Practical tips for twins
Multiples

Practical tips for twins

Hearing that you are expecting twins can come with a whole heap of emotions. Joy, worry, excitement as well as feeling totally overwhelmed…

So what are the practical tips for twins that really work? What do you need to know before you begin this amazing but challenging journey?

Breastfeeding

Breastfeeding offers major health advantages for all infants, whether born singleton or from multiple pregnancy. It also provides benefits to the mothers.

When you are breastfeeding your twins it may take a little time to find a position that you like and feel comfortable with. You can try a combination of positions, however initially you may find it easier to concentrate on one baby at a time, or your midwife/partner may help you when positioning the two babies at the same time.

The HSE website breastfeeding.ie advises that when you are confident latching on one baby then you can try the two babies together – this will save you time and your babies will love being close with you and each other at the breast.

It always helps in the early days to feed in a big bed or big sofa, you in the middle with plenty of pillows all around to support your back and to lift up your babies if needed.

Your milk is made on demand, the more you feed the more you make. You will have plenty of milk for both babies once you feed on demand, for as long as each baby needs to.

Bottle-feeding

If there is anyone in the house with you, ask them to feed a baby. This is where bottle feeding comes in very handy.

If you’re on your own, after a few weeks, you can prop up the bottles and feed the babies together.

The IMBA maintains that bouncers are great for this, put the baby into it and put a towel or something similar under them to prop up the bottle. Also, the buggy is very useful for this. You can also sit on the ground with your back against a wall or couch for support and hold the bottles in the babies’ mouths, then wind one on your shoulder while continuing to feed the other(s) and vice versa.

The main thing with bottle feeding is to get as much help as you can.

The IMBA also recommends that if you plan to bottlefeed it might be time to invest in a dishwasher. The association advises expectant parents of twins to consider the practicalities of washing and sterilising 12 or more bottles a day – newborns often require six to eight bottles each a day at the start.

Keep a chart

The IMBA advises that parents of twins should keep a chart of each baby’s feeding, sleeping and nappy changes and to note down any comments or concerns you may have. It will help you to remember who had what did what when – this makes it easier for when someone is helping you to care for the babies while you rest.

Batch cook

If you have time, spend an afternoon cooking up one or two week’s supply of meals that you store in the freezer. It’s really important for mums to eat properly once the babies arrive. Also order your grocery shopping online and stock up on all the essentials.

real mums advice 2

Mum of twins Catherine Rafferty shares her hard earned knowledge.

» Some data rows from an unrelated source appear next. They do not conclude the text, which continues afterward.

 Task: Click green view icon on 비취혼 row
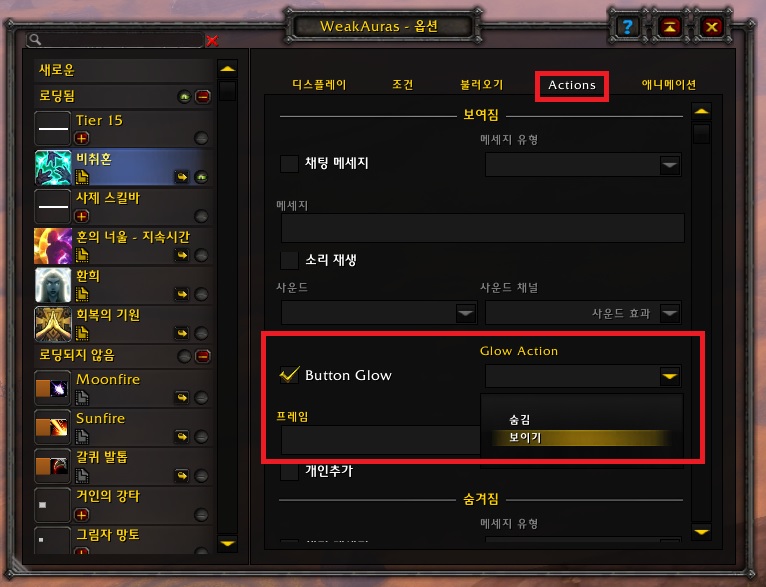coord(201,177)
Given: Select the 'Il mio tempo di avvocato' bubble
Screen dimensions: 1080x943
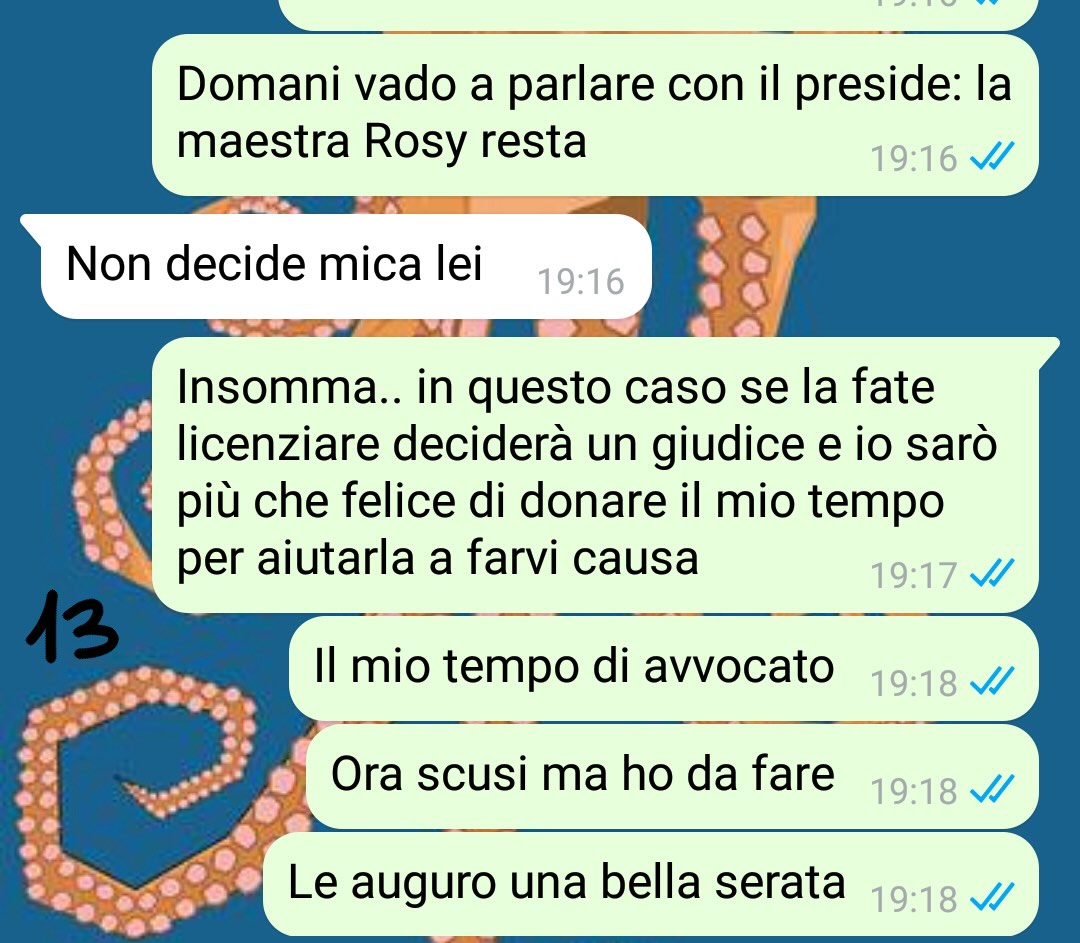Looking at the screenshot, I should coord(663,668).
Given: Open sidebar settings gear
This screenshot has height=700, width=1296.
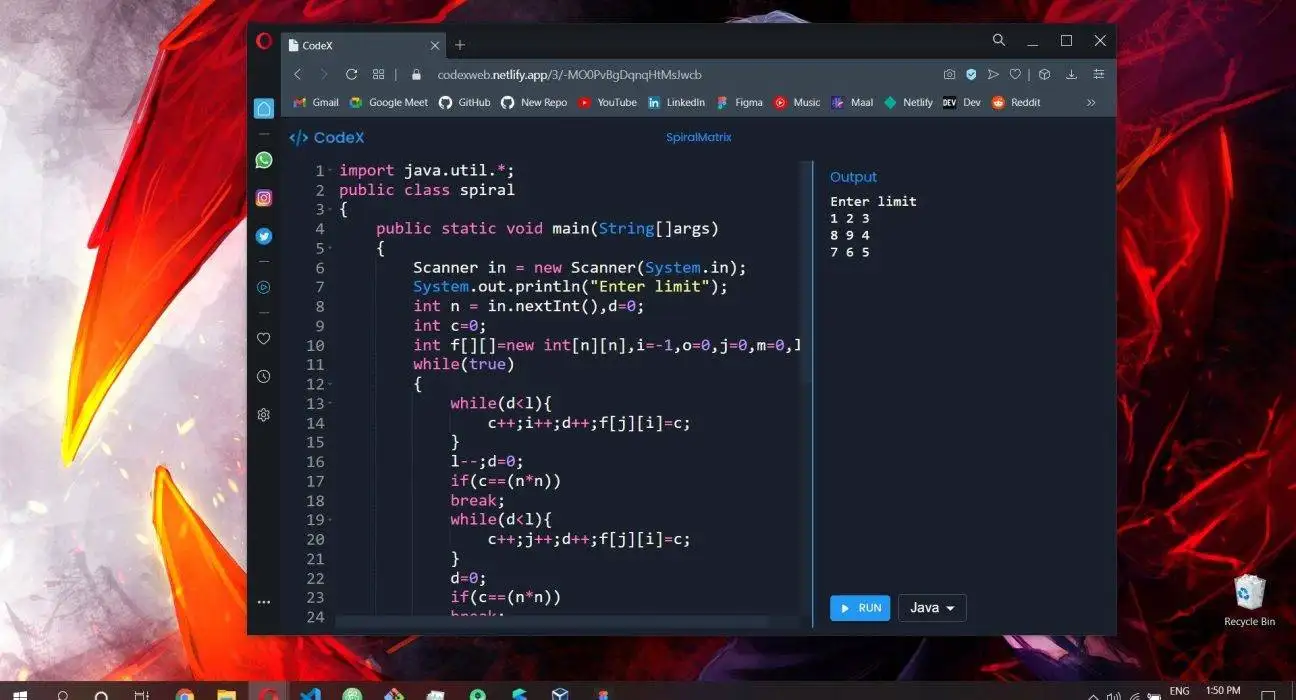Looking at the screenshot, I should point(263,414).
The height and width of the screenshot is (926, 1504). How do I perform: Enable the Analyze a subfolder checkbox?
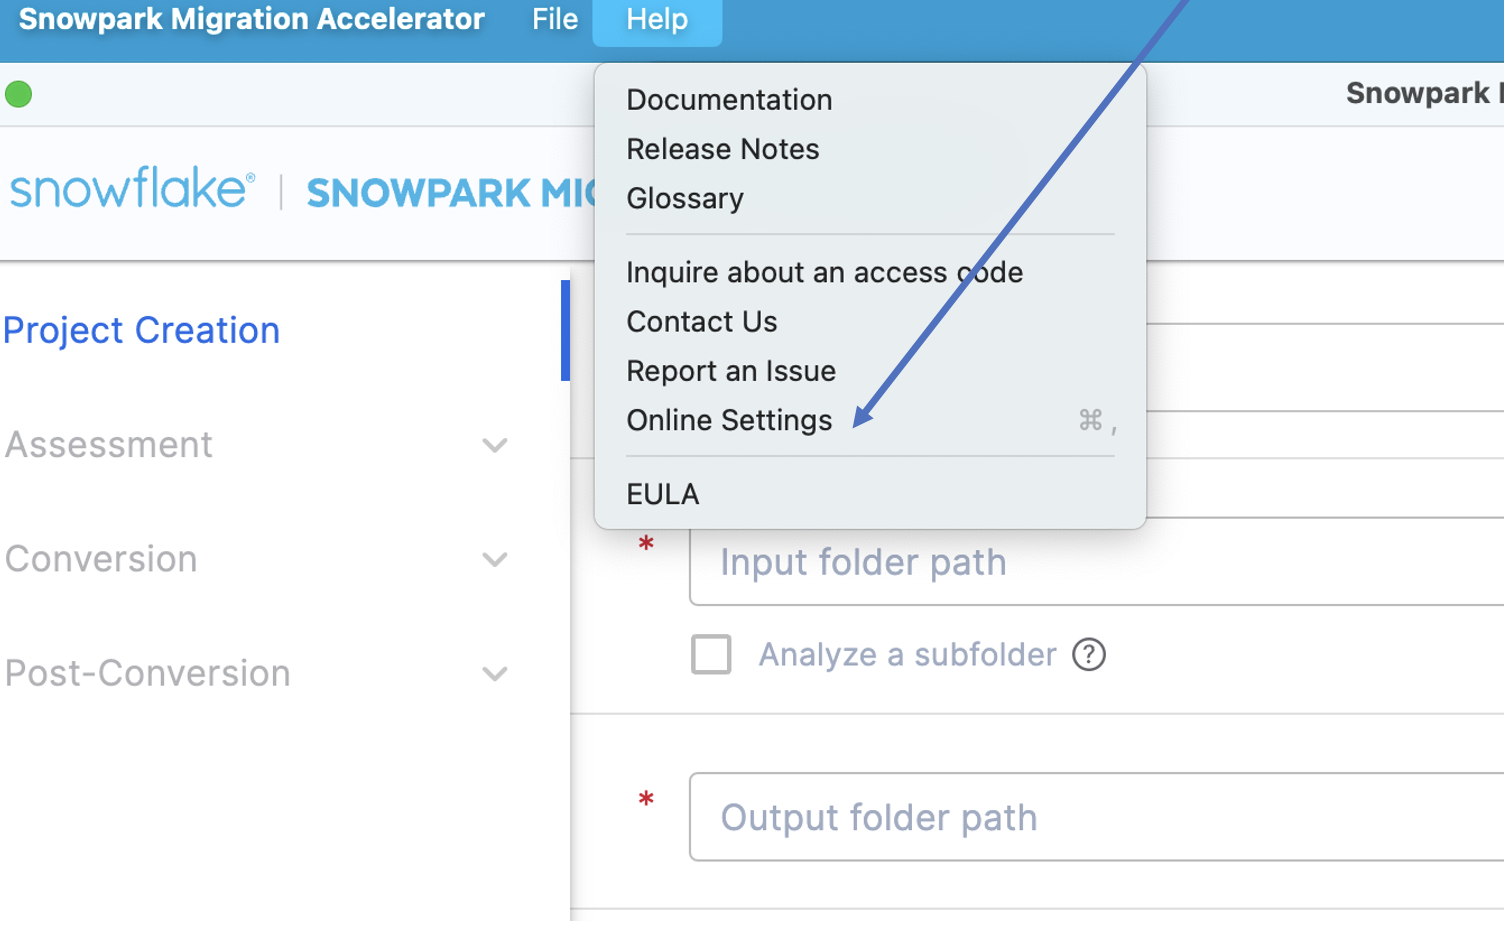coord(711,655)
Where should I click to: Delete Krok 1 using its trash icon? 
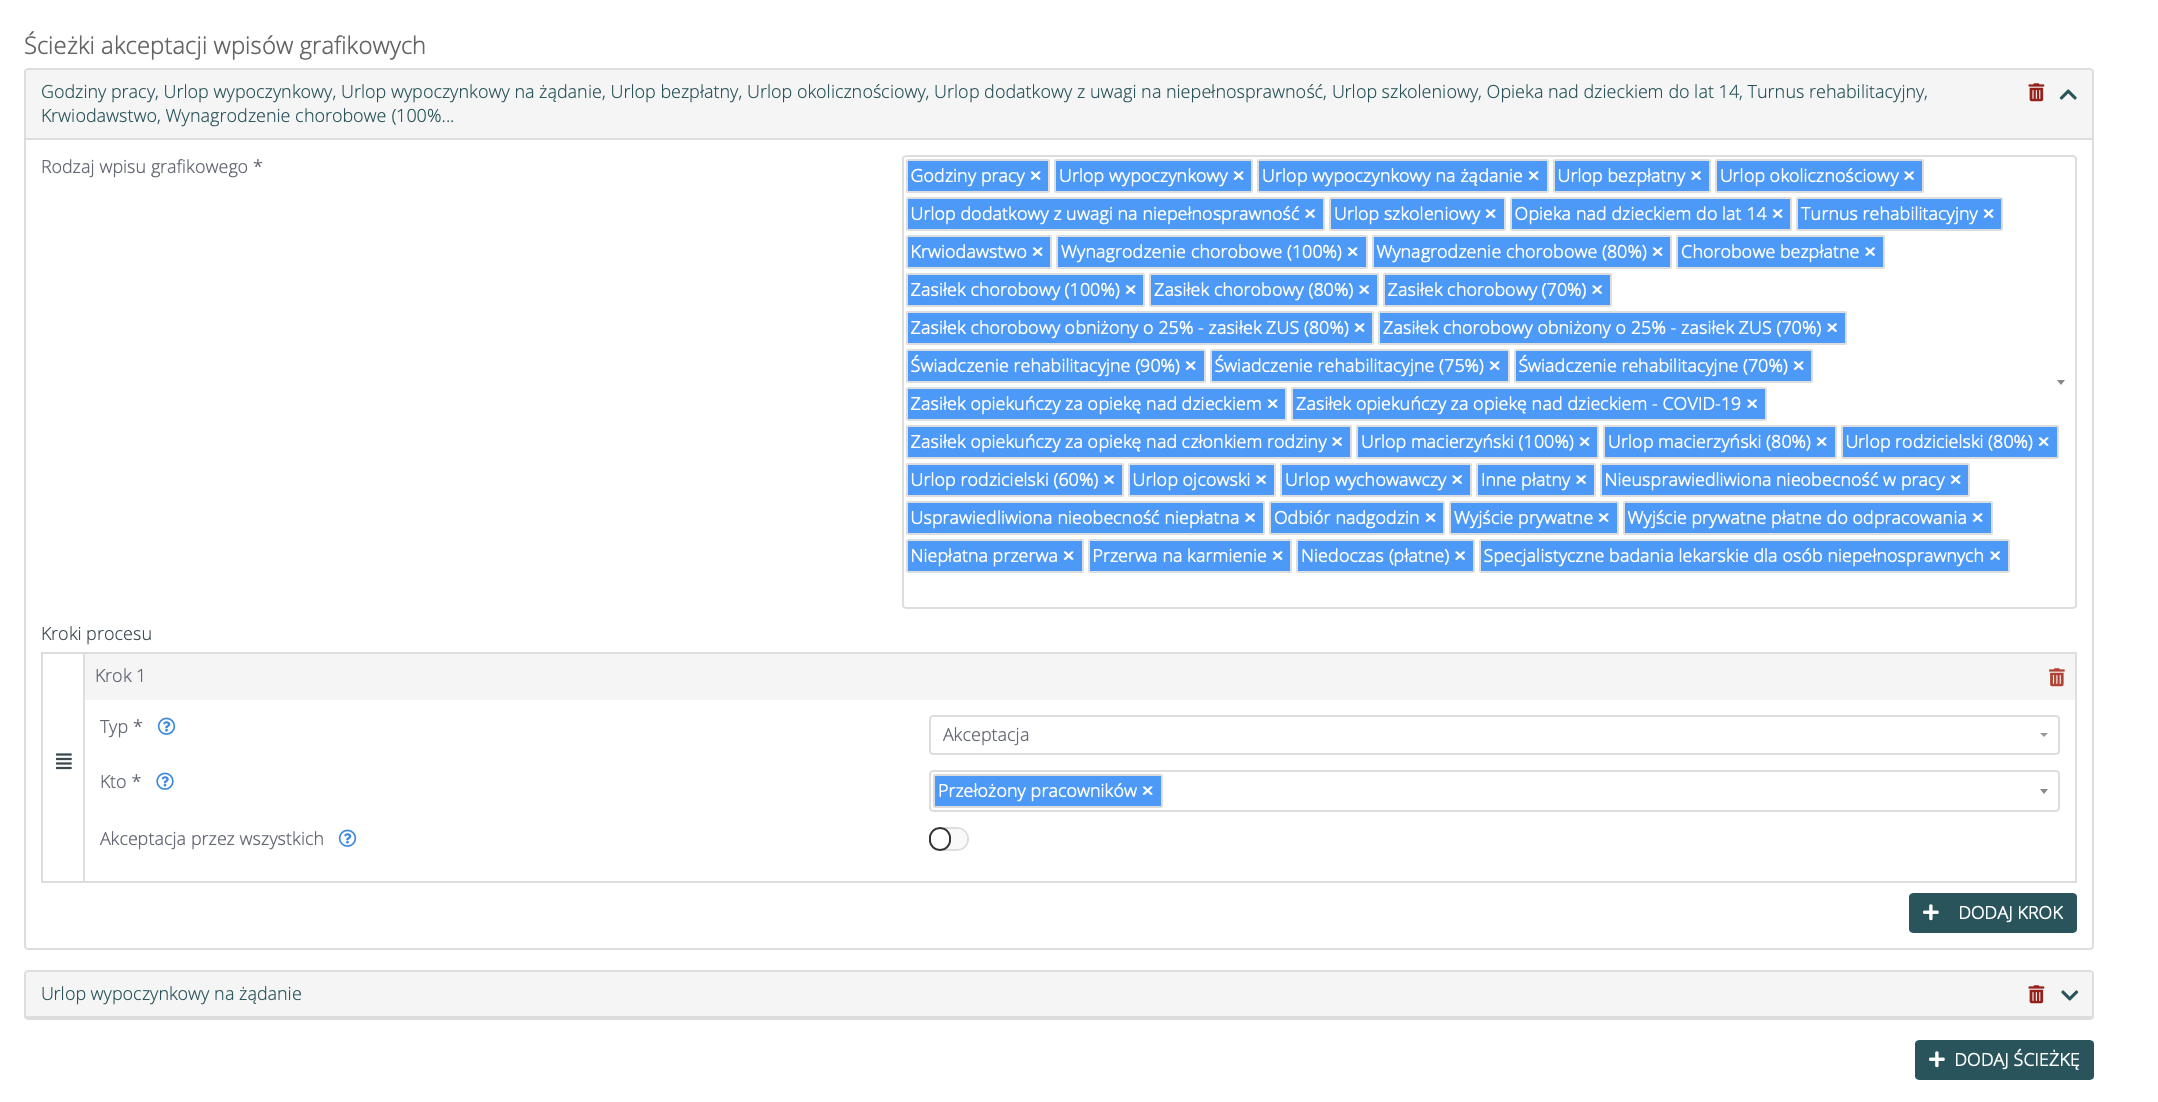coord(2056,678)
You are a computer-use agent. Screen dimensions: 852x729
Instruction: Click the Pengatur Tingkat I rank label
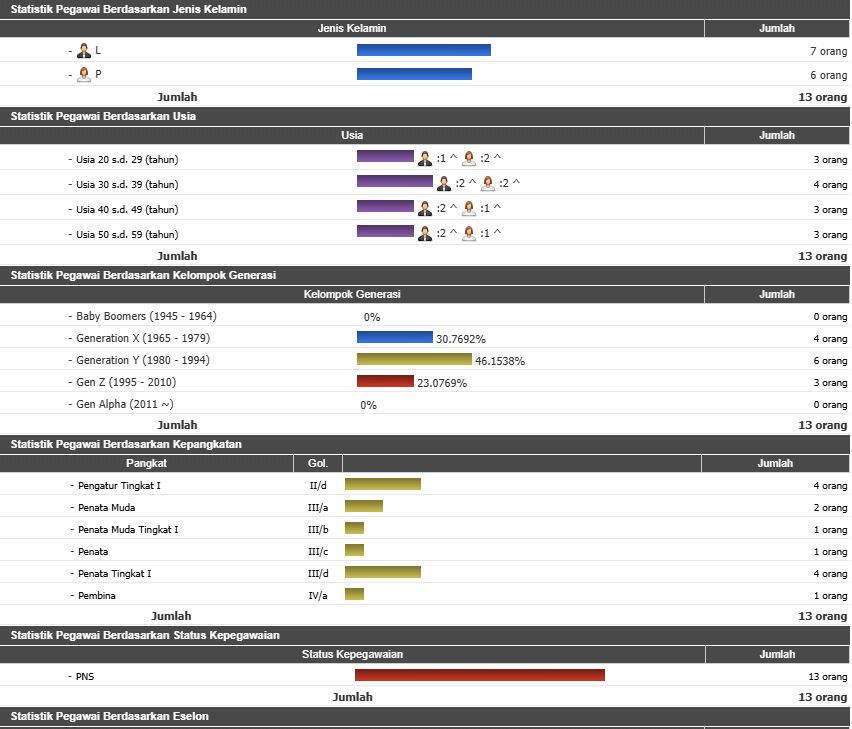coord(119,485)
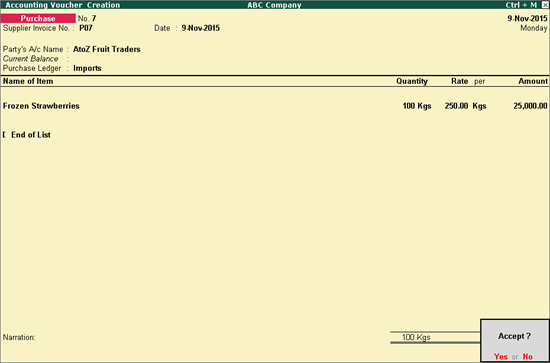550x363 pixels.
Task: Edit the amount 25,000.00
Action: pos(530,106)
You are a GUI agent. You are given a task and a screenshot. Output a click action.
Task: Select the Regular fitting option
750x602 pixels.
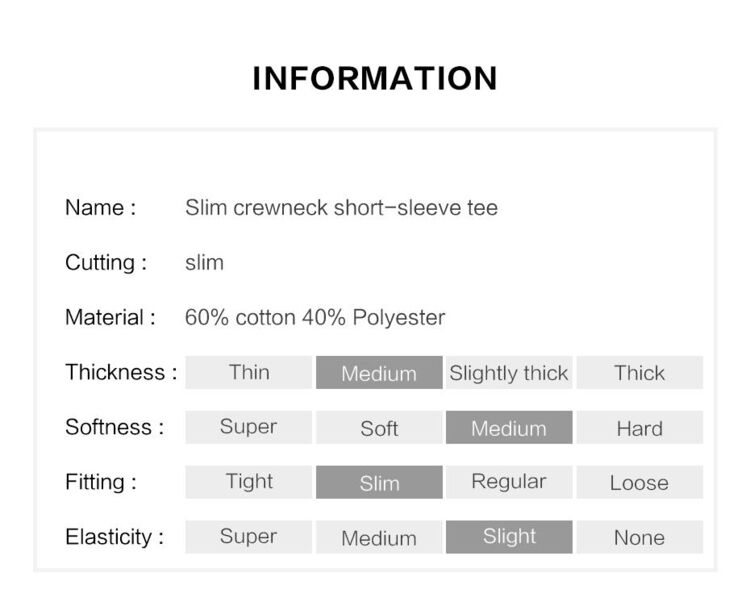pos(509,482)
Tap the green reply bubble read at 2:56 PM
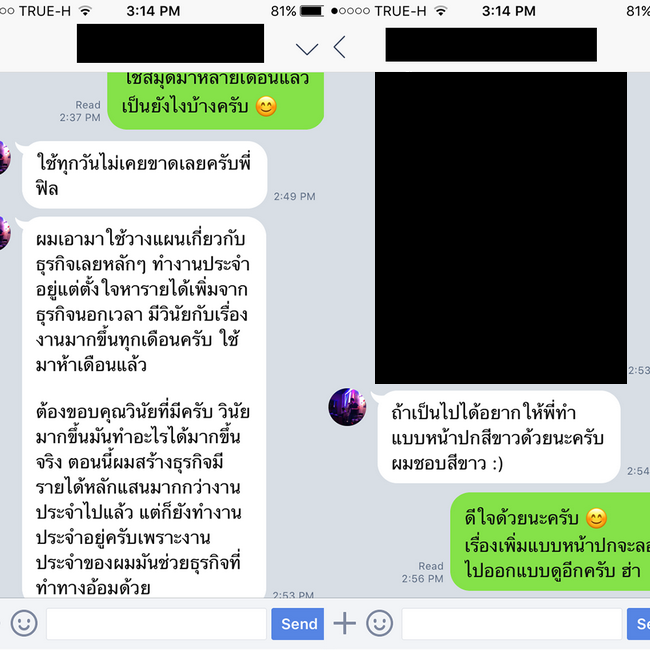The width and height of the screenshot is (650, 650). coord(550,542)
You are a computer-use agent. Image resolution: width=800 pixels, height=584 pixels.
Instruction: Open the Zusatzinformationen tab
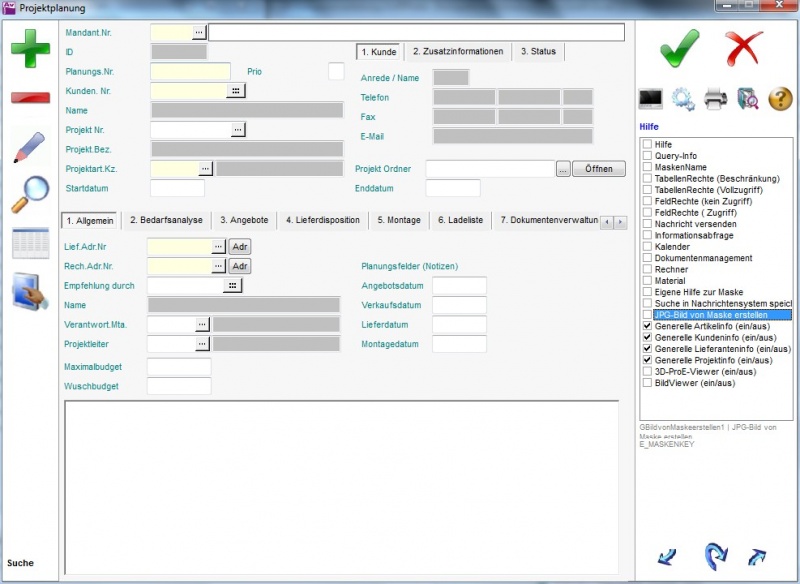[x=458, y=51]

“My twin boys were my second and third children. Physically, it was the hardest thing to carry them to 38 weeks and two days and beg for an induction! It’s just truly amazing what a woman’s body can do in order to grow and carry 20 toes and fingers, four legs and arms, four eyes and ears and two beautiful heads….

Well, you aren’t thinking that exactly when they are shouting, “I can see the head…one more push!”

You could write a book on baby care tips for multiples, as it’s more than double the work of a singleton baby. It is difficult to understand that unless you have been there.

Preparation is key. This will apply to everything you do with your multiples, but especially around bath time. Set everything out beforehand – towels, nappies, vests, powder and clothes.

My second tip is to stick to a routine as much as you can. I used one that an army sergeant would be proud of! They napped at the same time, had their nappies changed at the same time, ate at the same time etc.

For the here and now, it is not about individual personalities and choices (that day will come) it is about getting through the next 24…no 12 hours and keeping both children fed and watered!

Okay, if there was to be one more tip it would be to always use these words… repeat after me…”yes please”. If someone offers to get you bread and milk from the shop…say, ”yes please.” Someone else offers to watch your babies while you have a shower that takes longer than Usain Bolt to sprint a 100m you say…”Yes please.”

There are no medals arriving in the post for going it alone and managing it yourself.

Try get into the swing of feeding tandem and you will soon learn that babies that feed together sleep together!

But remember at the end of the day, not everyone gets chosen to be a multiple mother and it is difficult at times but as the saying goes, “The harder the struggle the greater the reward.”

More like this:

Twin gear essentials 
Tips on breastfeeding twins
Help! I’m expecting twins

ASK JESSICA

Q. I’m would like to start an exercise programme that will benefit my emotional health as much as my physical health, but I don’t know which type of class would be best. Should I consider choosing from yoga, pilates, tai chi, or could you recommend a class, please?

A It’s great that you have decided to get into exercise. The benefits to you are going to be great. You’ll sleep better, have more energy, better skin, reduced stressed, not to mention all the amazing physical benefits of your clothes fitting better, and looking healthy, trim and toned! My advice to you would be to try them all. Even if some don’t offer pay-as-you-go sessions, if you get in touch directly with the instructor, they will almost always let you try it out first to see if it’s for you. All of the above things that you mentioned are great for mental health, so it really will be a personal preference as to which you go for. On top of the classes you mention, all forms of exercise will give you great mental rewards so consider the not so obvious interval training sessions, bootcamp, and circuits too, as you will also feel on top of the world after a class like that.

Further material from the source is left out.